== ACTION ITEM ==
Find every line in the entries that holds the string "Selling" and report it.

==*==

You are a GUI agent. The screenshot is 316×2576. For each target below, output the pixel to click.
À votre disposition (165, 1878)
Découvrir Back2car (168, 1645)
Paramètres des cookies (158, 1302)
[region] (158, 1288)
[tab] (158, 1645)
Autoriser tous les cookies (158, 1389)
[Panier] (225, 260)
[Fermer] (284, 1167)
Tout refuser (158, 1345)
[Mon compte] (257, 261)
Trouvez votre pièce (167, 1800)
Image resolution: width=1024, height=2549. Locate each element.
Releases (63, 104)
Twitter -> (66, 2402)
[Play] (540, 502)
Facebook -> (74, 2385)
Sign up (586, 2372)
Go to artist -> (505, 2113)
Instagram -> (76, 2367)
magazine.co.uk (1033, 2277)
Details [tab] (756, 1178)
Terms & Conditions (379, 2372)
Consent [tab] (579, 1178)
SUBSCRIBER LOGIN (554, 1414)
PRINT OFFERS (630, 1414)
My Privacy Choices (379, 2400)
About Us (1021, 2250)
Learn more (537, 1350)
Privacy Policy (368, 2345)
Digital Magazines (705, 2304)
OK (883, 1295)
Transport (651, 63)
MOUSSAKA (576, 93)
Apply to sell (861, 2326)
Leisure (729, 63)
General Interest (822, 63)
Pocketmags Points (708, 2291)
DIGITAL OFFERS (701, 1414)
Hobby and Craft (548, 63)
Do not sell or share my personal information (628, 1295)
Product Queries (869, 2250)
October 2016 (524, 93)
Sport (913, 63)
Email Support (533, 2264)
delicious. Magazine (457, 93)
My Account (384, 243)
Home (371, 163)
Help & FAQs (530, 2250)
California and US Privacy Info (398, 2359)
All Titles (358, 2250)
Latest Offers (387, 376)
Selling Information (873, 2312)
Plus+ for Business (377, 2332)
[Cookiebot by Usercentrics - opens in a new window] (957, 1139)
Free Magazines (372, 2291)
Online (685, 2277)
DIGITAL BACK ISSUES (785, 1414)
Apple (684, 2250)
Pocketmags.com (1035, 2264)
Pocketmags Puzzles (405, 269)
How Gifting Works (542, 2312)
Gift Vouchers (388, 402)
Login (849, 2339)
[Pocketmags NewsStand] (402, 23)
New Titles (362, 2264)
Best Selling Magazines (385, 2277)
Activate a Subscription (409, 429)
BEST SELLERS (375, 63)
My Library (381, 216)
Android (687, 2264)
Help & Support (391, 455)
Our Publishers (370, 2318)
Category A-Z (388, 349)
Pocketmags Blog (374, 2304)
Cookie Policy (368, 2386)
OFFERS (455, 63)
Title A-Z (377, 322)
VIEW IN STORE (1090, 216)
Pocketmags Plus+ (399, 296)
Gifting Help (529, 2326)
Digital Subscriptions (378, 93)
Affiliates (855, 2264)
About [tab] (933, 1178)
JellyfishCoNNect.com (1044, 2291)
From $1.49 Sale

==*==

== OUTPUT ==
Selling Information (873, 2312)
Best Selling Magazines (385, 2277)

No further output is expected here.